Helena Paderewska: Memoirs

Państwowy Instytut Wydawniczy [The State Publishing Institute] published a book Helena Paderewska: Wspomnienia 1910-1920 [Helena Paderewska: Memoirs, 1910-1920], edited by Maciej Siekierski and translated by Ludmiła Bachurska.

‘Helena Paderewska (1856-1934) was, just like her husband, Ignacy Jan Paderewski, no ordinary person. Historians have not paid her adequate attention, and yet she was undoubtedly one of the most outstanding Polish women of her generation. For almost 40 years, she remained not only Paderewski's life companion and his closest partner in the struggle for the independence of Poland, but also was an independent social activist, undertaking actions on a scale previously unknown in Poland. In the spring of 1920, Helena wrote down her memories from 1910–1920, which was probably the most important decade in the life and activity of Paderewscy. The memoirs, which were discovered a few years ago in the collection held by the Hoover Institution in California, are a chronicle of her husband's efforts to draw the attention of the West to Poland, organize a strong Polish party in the US, and develop a successful campaign for the independence of Poland.'

Maciej Siekierski is curator of the European Collections at the Hoover Institution Archives and a research fellow at the Hoover Institution. He received an MA in history in 1971, candidate in philosophy in 1975, and a PhD in history in 1984, all from the University of California, Berkeley. He holds an MLS degree from San Jose State University.

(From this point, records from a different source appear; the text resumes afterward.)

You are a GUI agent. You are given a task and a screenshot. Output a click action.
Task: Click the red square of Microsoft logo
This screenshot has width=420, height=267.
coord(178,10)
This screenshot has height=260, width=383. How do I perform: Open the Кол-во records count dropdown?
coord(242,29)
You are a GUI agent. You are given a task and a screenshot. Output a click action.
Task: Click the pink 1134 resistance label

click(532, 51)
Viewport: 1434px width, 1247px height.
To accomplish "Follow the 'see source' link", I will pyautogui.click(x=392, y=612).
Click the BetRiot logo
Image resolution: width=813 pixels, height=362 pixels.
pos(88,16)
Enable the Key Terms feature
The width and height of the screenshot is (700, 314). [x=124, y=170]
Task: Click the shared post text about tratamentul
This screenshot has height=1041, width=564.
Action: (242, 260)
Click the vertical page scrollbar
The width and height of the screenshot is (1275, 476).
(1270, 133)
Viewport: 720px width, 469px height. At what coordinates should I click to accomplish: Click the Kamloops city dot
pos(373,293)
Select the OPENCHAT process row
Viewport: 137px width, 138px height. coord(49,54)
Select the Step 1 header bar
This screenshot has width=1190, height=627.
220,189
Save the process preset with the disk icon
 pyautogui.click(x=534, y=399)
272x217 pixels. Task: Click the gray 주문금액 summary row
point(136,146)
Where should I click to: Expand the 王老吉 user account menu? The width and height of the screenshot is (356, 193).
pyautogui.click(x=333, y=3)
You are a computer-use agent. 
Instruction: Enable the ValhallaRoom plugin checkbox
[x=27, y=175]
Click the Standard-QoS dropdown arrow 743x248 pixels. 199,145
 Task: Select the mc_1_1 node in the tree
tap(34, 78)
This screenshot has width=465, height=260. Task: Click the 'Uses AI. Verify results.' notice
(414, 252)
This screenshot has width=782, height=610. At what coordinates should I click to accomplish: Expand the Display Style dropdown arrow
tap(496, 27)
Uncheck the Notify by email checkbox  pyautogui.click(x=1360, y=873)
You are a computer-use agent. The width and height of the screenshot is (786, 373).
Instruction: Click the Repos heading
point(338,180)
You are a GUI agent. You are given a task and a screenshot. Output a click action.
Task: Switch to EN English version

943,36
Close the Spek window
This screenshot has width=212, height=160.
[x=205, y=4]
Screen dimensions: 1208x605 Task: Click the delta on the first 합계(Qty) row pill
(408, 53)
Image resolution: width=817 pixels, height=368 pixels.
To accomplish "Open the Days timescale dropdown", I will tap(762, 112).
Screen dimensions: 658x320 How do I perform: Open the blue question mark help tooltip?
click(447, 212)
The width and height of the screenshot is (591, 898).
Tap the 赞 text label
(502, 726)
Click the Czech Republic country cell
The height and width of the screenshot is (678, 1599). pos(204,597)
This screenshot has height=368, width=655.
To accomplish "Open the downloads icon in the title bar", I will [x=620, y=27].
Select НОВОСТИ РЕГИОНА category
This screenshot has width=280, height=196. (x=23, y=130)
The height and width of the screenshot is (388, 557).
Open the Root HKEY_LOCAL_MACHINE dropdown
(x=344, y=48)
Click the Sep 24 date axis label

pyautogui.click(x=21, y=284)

He is the compiler of Polish Independent Publications: Guide to the Collection in the Hoover Institution Archives (Hoover Institution Press, 1999). He edited Wiktor Sukiennicki's two-volume East Central Europe during World War I: From Foreign Domination to National Independence (East European Monographs, 1984). Siekierski's doctoral dissertation, Landed Wealth in the Grand Duchy of Lithuania: The Economic Affairs of Prince Nicholas Christopher Radziwill, was published by the Polish Academy of Science in 'Acta Baltico-Slavica', vols. 20–21, 1992–93. Siekierski's most recent book is I Saw the Angel of Death: Experiences of Polish Jews Deported to the USSR during World War II (Warsaw, 2006).

Siekierski is a member of the American Historical Association, the American Association for the Advancement of Slavic Studies, and the Polish Institute of Arts and Sciences of America.